« Lurel nous a dit de faire un effort. Mais on a montré lors du grand débat (ndlr: sur la formation des prix des carburants à la Réunion) que l’on était incapables de le faire« , explique Goulam Akbaraly, secrétaire du syndicat des gérants de stations-service. « On ne peut pas aller au-delà de ce que l’on fait aujourd’hui (ndlr: les gérants n’ont pas renégocié leurs marges depuis 2009)« , ajoute-t-il. Hier, le ministre de l’Outre-mer, Victorin Lurel, a renvoyé dos à dos pétroliers et gérants pour qu’ils trouvent une solution afin d’arriver à une baisse équivalente à celle au niveau national (- 6 centimes) sur le prix des carburants.
La crainte des gérants viendrait d’un changement dans la structure des prix. « Si la structure des prix change, nos contrats deviennent caducs et peuvent être modifiés au bon vouloir des pétroliers. Et si le système ne devient plus rentable, ils peuvent tout arrêter« , lâche-t-il. Le ministre de l’Outre-mer voudrait changer le décret de 2010 portant sur la fixation et l’encadrement des prix des hydrocarbures à la Réunion. « Nous jouons un rôle de lien social à la Réunion. Si demain le mécanisme de régulation est supprimé, tout le système explose. Les pétroliers pourront faire la pluie et le beau temps. Il n’y aura plus de structure des prix et ces derniers seront décidés uniquement par les pétroliers« , prévient Goulam Akbaraly. Pour rappel, ce décret fixe notamment les marges des importateurs et des distributeurs.
« Les grands perdants dans cette histoire seront les Réunionnais »

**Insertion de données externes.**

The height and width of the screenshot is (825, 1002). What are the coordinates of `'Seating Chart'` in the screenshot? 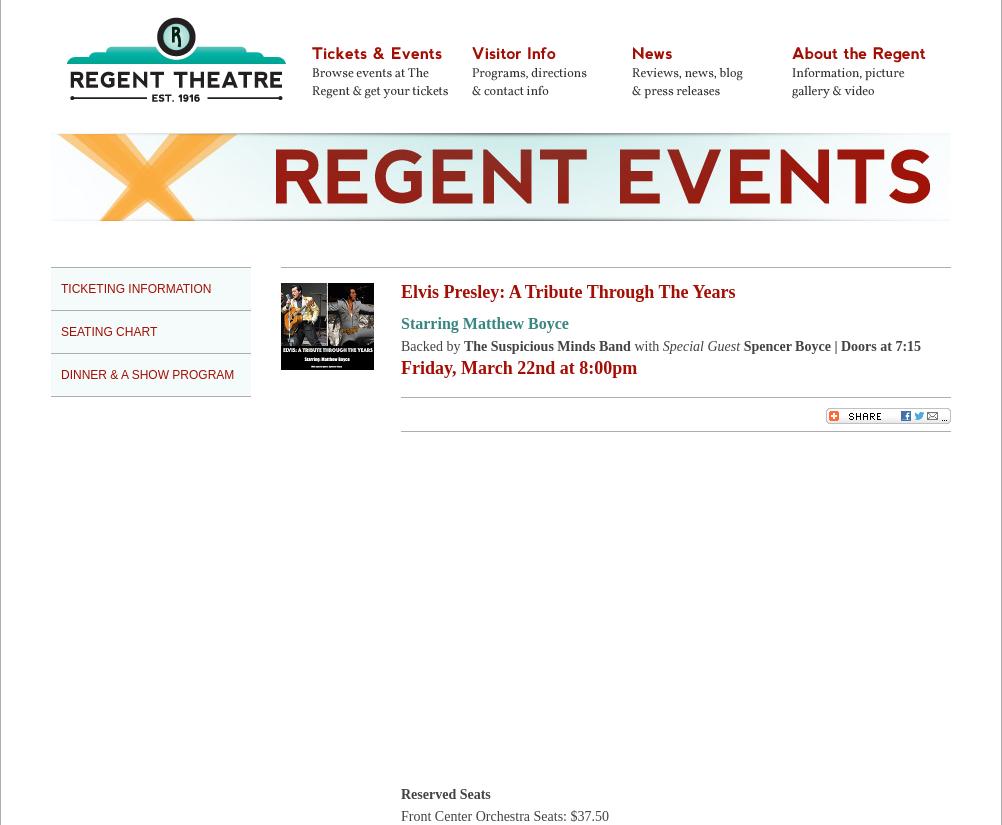 It's located at (108, 330).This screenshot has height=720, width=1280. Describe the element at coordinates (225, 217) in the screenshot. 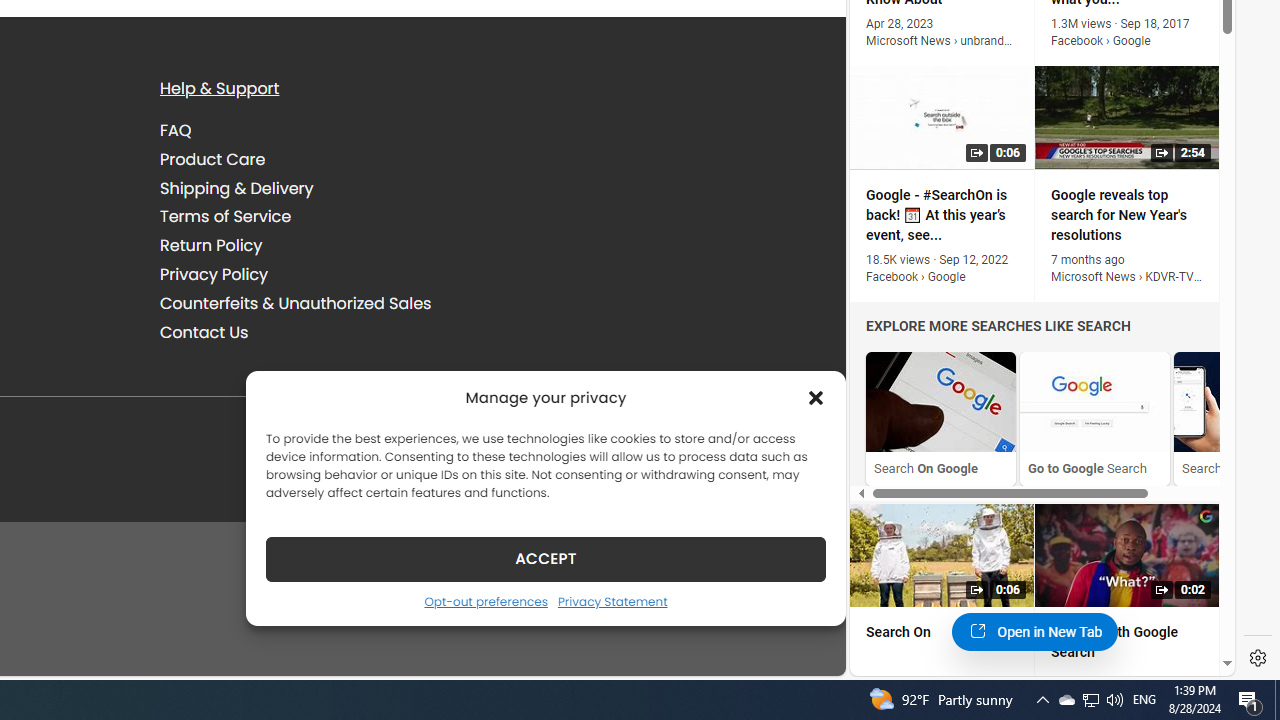

I see `'Terms of Service'` at that location.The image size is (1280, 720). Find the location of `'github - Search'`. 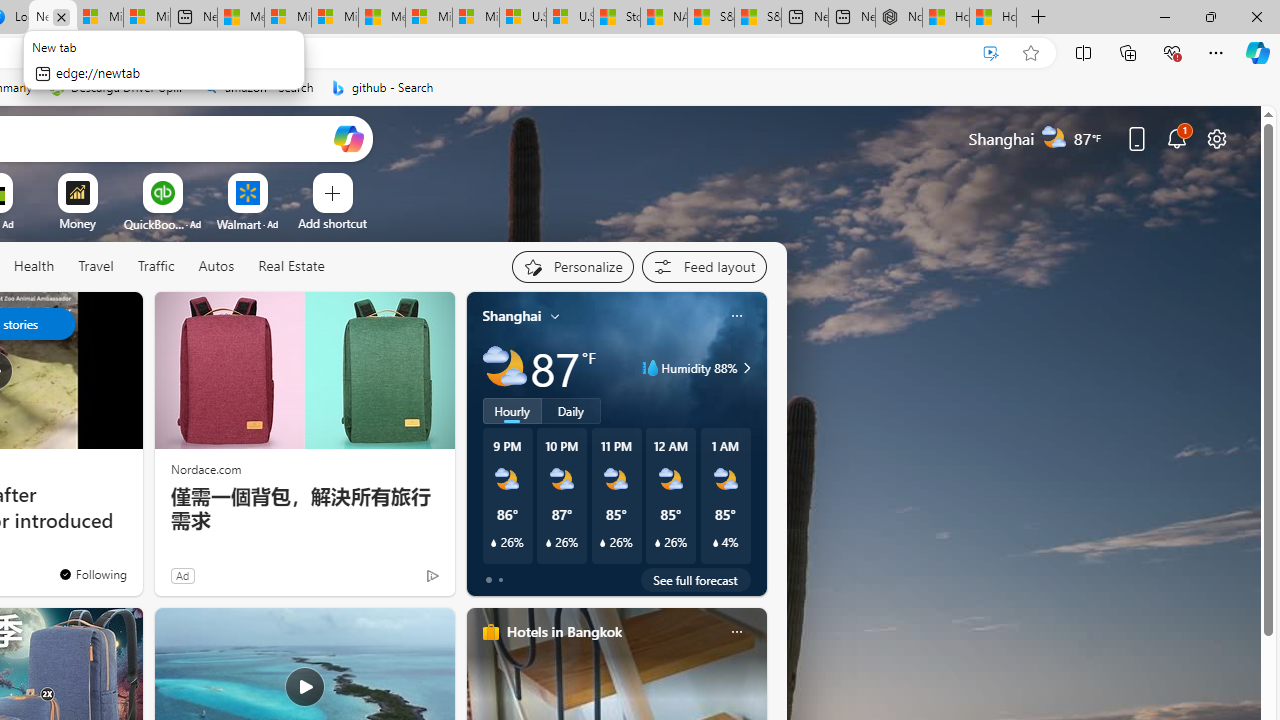

'github - Search' is located at coordinates (382, 87).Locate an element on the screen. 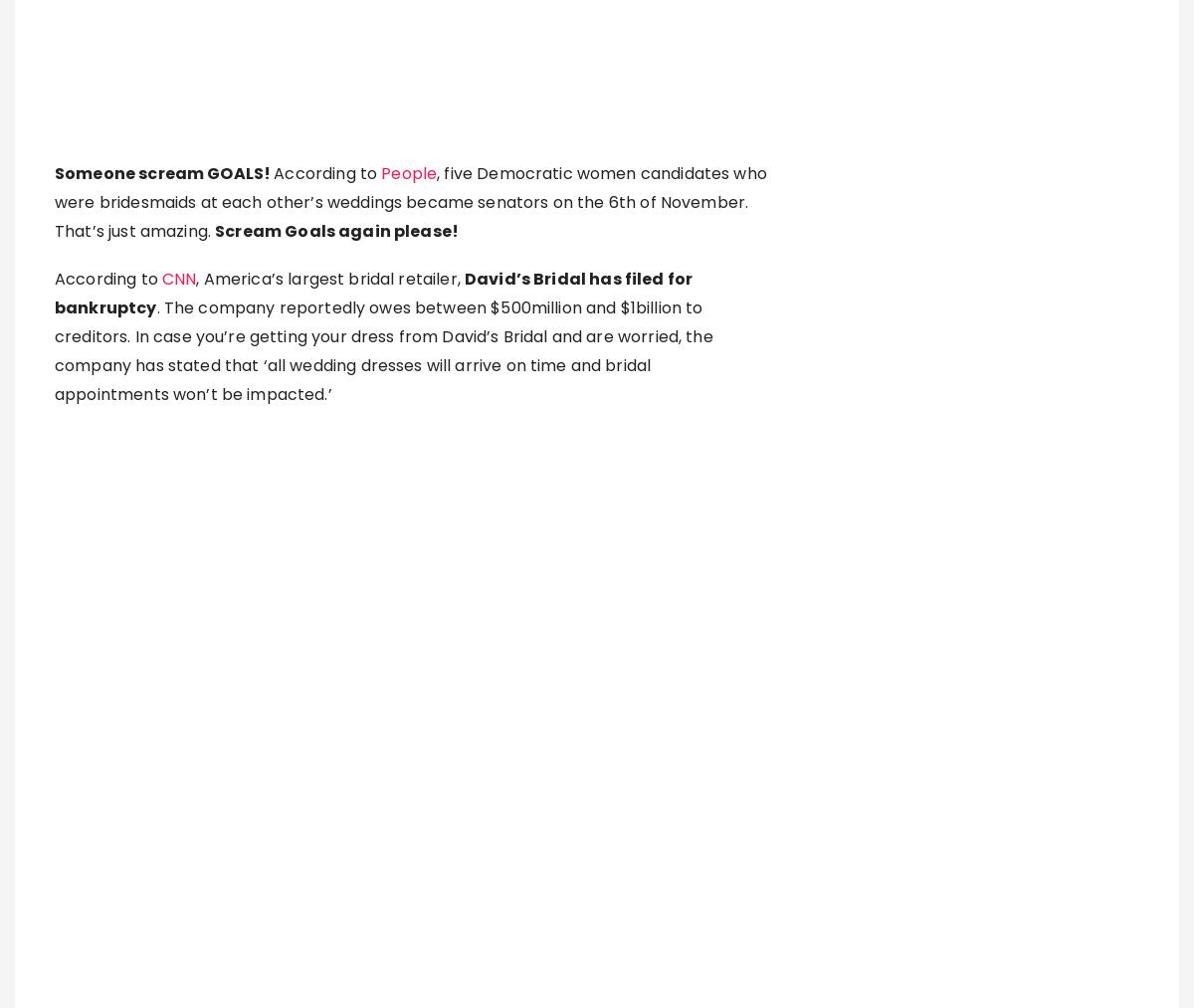  'Instablog9ja' is located at coordinates (208, 805).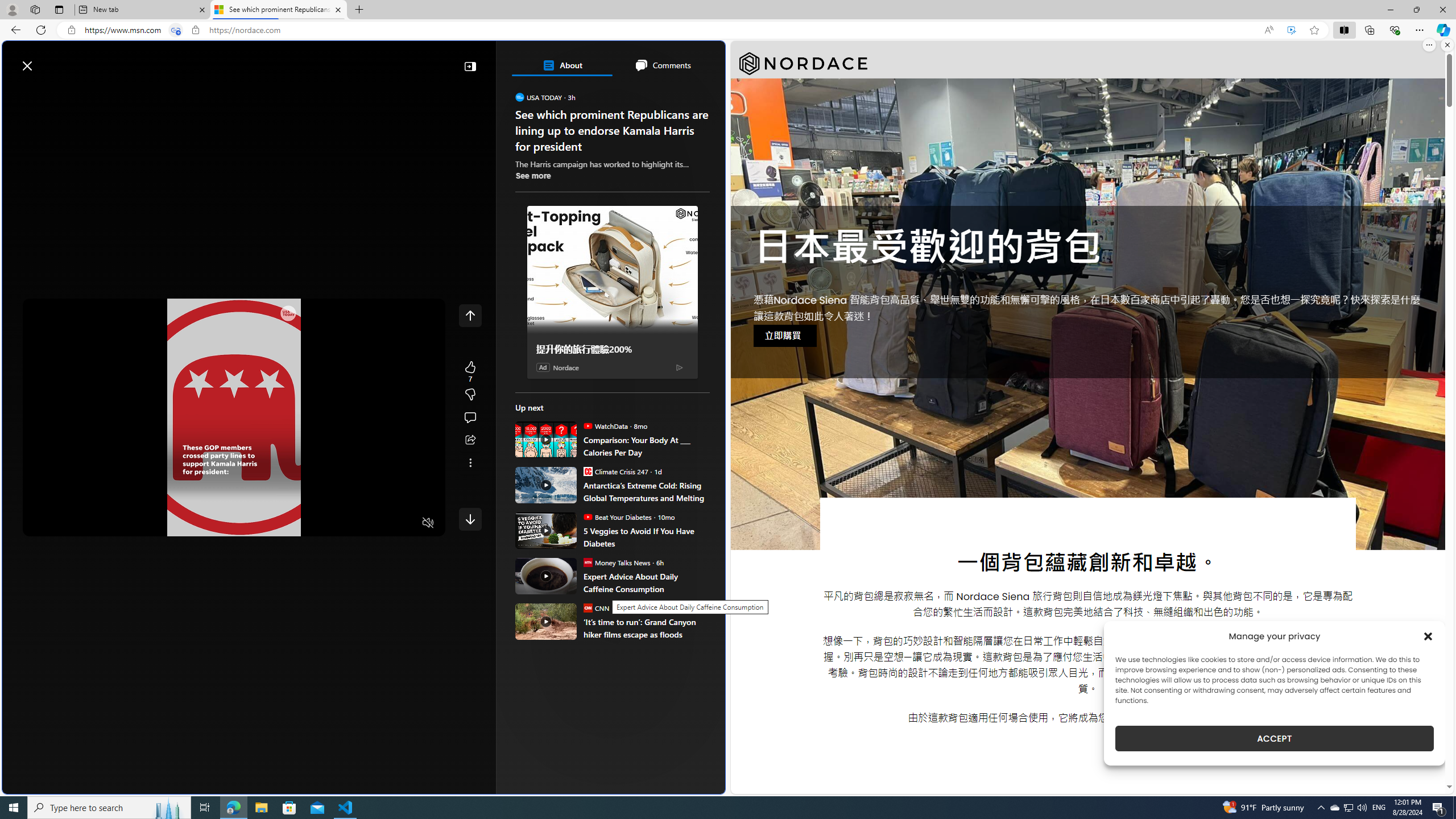 The image size is (1456, 819). I want to click on 'CNN', so click(586, 607).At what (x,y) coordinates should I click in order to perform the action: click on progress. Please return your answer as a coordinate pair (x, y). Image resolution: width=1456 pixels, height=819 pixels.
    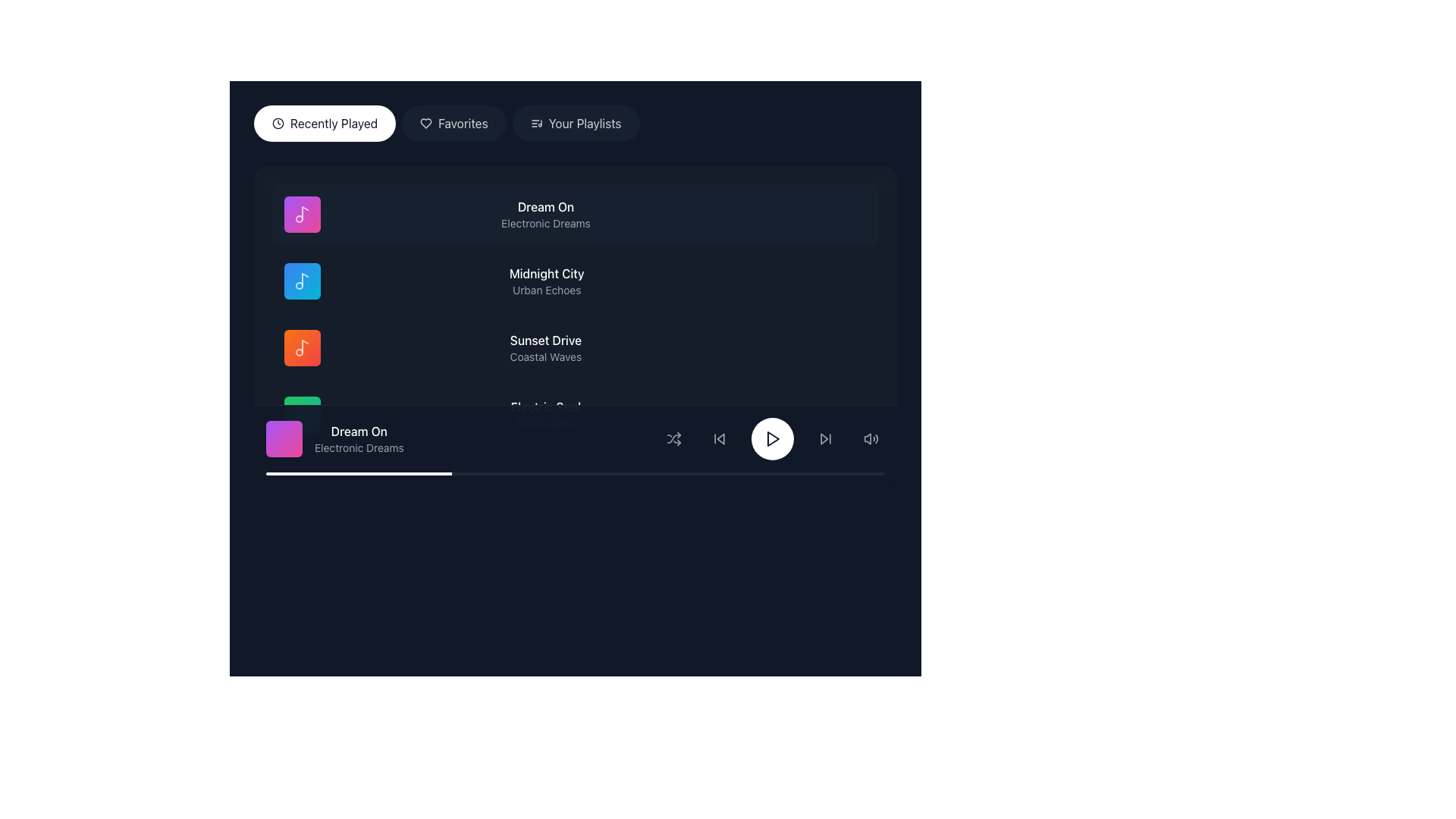
    Looking at the image, I should click on (625, 472).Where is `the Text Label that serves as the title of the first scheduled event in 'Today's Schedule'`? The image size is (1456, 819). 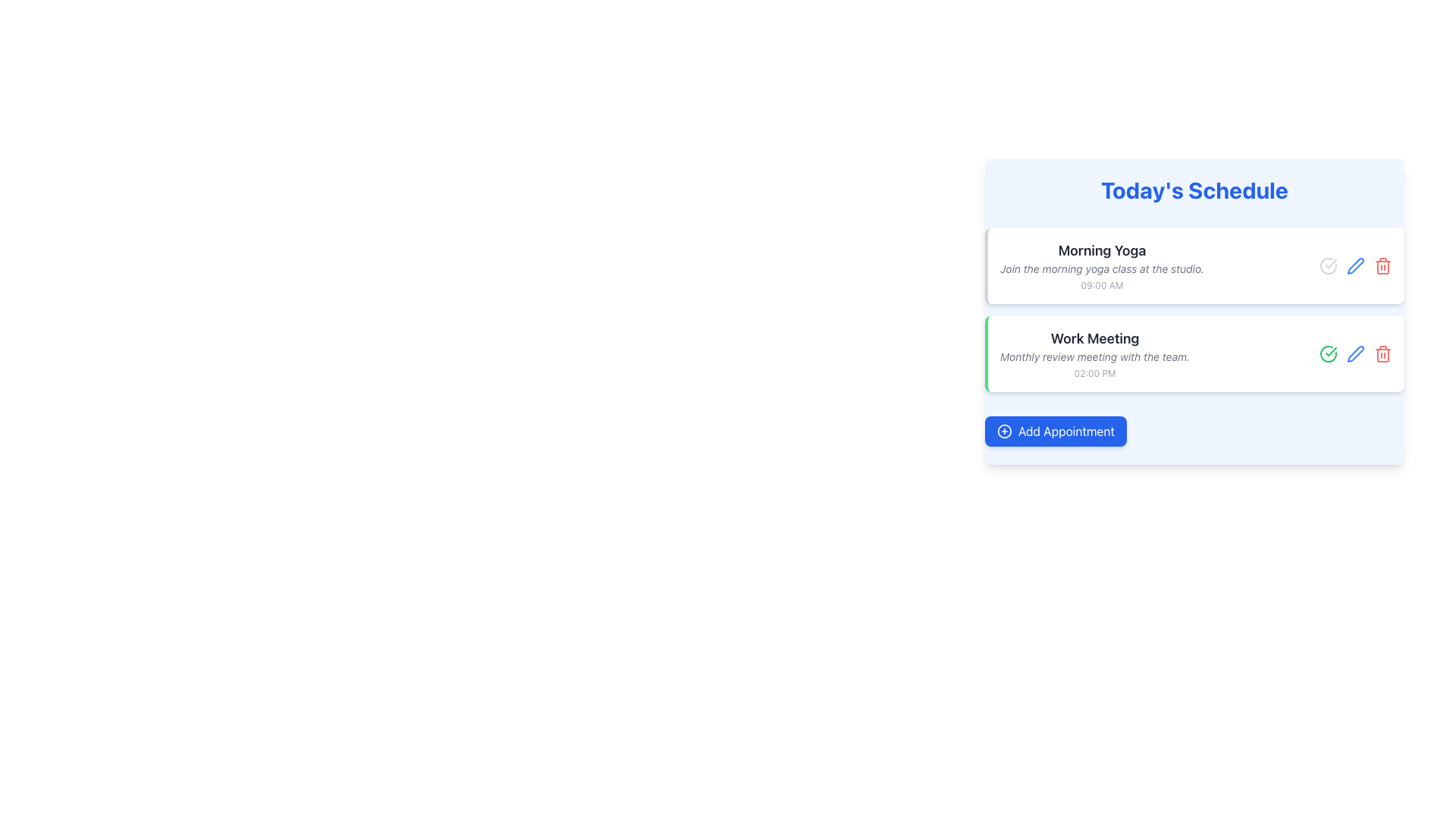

« Si demain on donne une partie de notre marge, on procède à un plan social de masse« , prévient-il. Mais au-delà de l’emploi, plus de 1.500 postes de pompiste en jeu dans les différentes stations de l’île, c’est bien tout ce que connaissent les automobilistes réunionnais qui pourrait disparaitre à terme. « En plus du problème d’emploi, les prix n’étant plus régulés ils pourront être libres dans les stations, rien n’empêchera un pétrolier de vendre à 1,70 euro son litre de sans-plomb le lundi et le lendemain à 1,80 euro. Les stations dans les hauts disparaitront car elles vendront plus cher que sur les axes fréquentés« , souligne le secrétaire du syndicat des gérants de stations-service. Les petits groupes pétroliers comme Engen ou Tamoil pratiqueront des « prix plus chers » car ils ne pourront pas « s’approvisionner » en quantité importante comme Total ou la SRPP (Elf et Shell), selon lui. « Vous aurez un litre de gasoil à 1,30 euro chez moi ou à 1,25 euro chez le voisin. Chez qui allez-vous vous rendre ? Beaucoup de gérants mettront la clé sous la porte et les seules qui subsisteront seront les stations sur les quatre-voies« , explique-t-il.
« Les grands perdants dans cette histoire seront les Réunionnais« , rappelle-t-il. Pourtant, lors du grand débat sur les carburants, l’ensemble des acteurs invités autour de la table n’avaient pas remis en cause le système de distribution réunionnais: « Le modèle de distribution local, basé sur un réseau dense de stations-service et laissant perdurer la fonction de pompiste notamment, semble devoir être défendu. (…) Au vu du contexte de l’emploi à la Réunion et du coût élevé pour la collectivité que représenterait la libéralisation des prix des carburants, tous les acteurs du secteur et participants du débat s’opposent à la modification du système en place et préconisent le maintien de la réglementation des prix« , pouvait-on lire dans les conclusions.
Le ministre de l’Outre-mer semble ne pas avoir tenu compte des conclusions et préconise une réforme en profondeur du décret de 2010.